The required output is the exact run of lines from the one that contains "Where should I" to the end of the data, with every picture left out.

Records for this exercise ->
------------------------------------------------------------------------
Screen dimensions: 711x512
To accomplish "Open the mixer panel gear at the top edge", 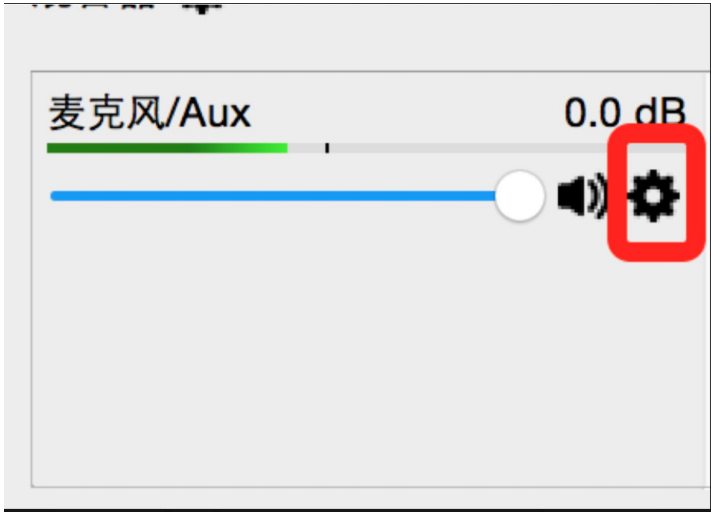I will click(203, 6).
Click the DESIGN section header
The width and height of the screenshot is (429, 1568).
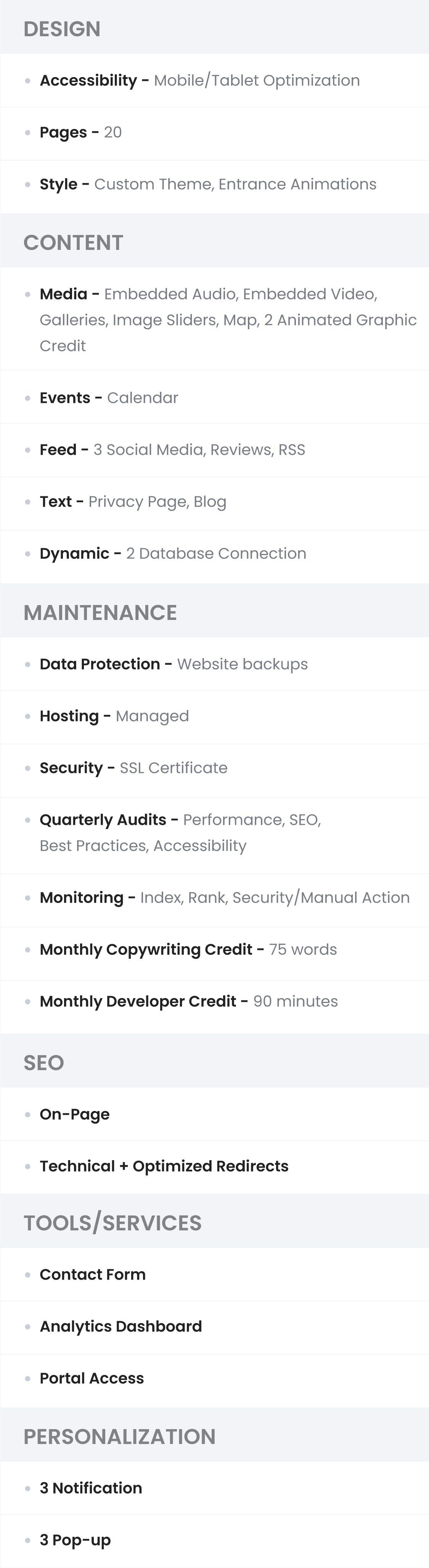[x=62, y=29]
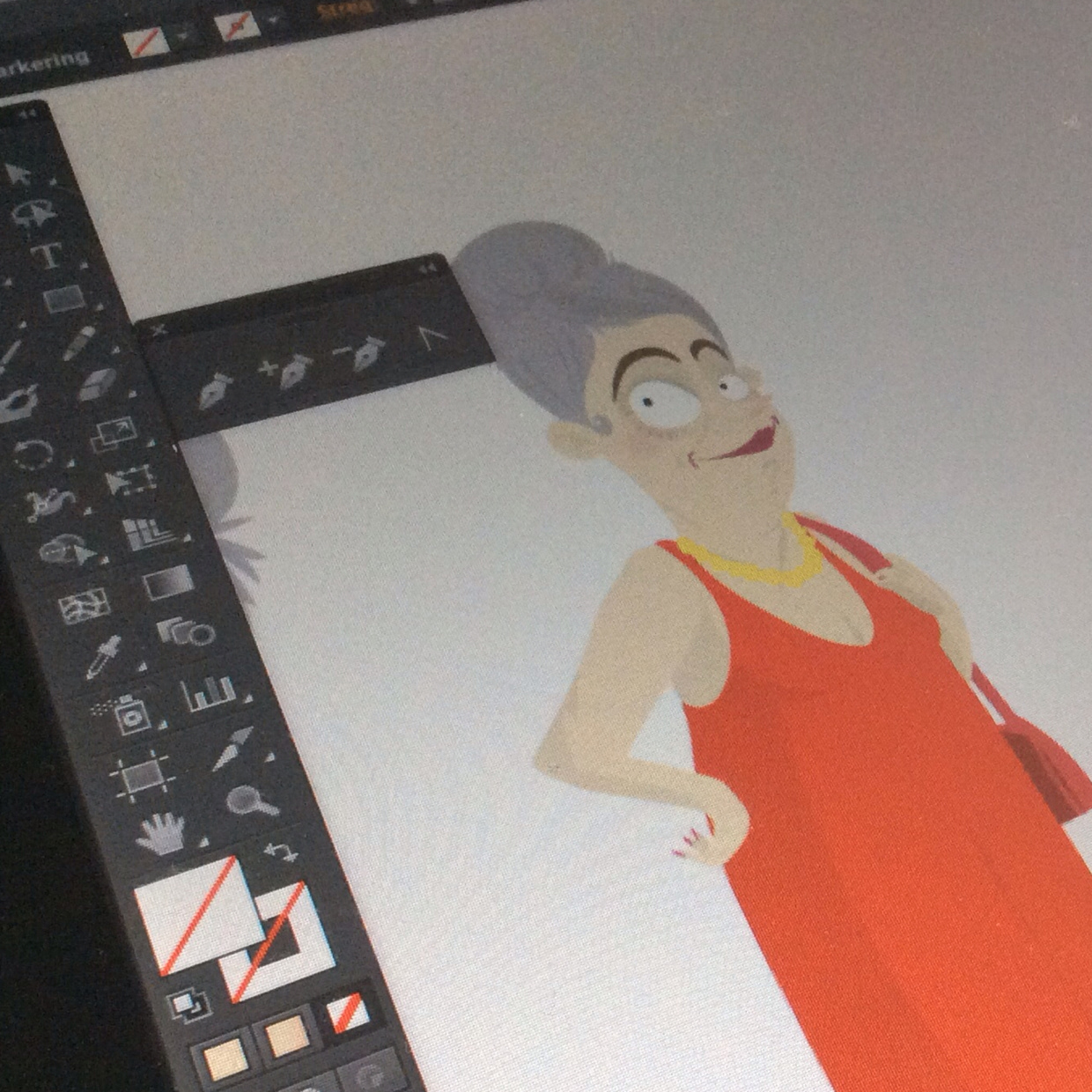Viewport: 1092px width, 1092px height.
Task: Reset to default fill and stroke
Action: tap(187, 1004)
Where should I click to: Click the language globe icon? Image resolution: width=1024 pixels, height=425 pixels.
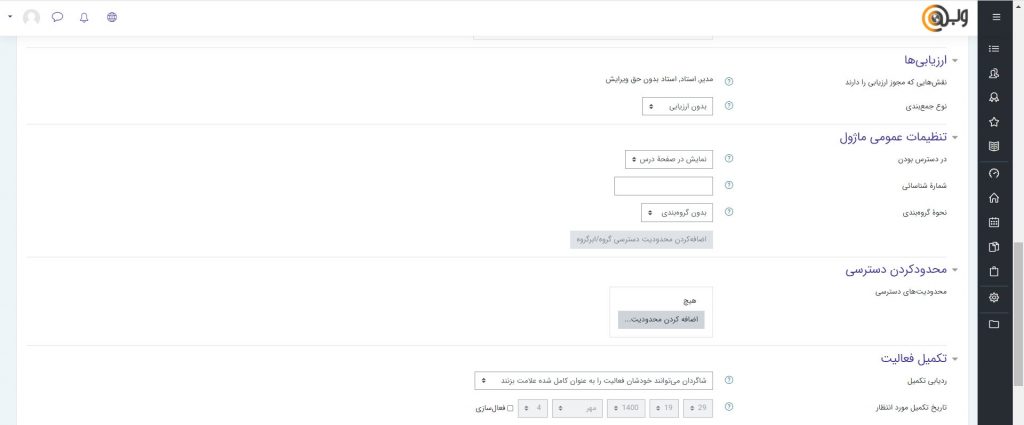111,17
------------------------------------------------------------------------
Written response ->
Where should I click to: Click the language globe icon? Image resolution: width=1024 pixels, height=425 pixels.
111,17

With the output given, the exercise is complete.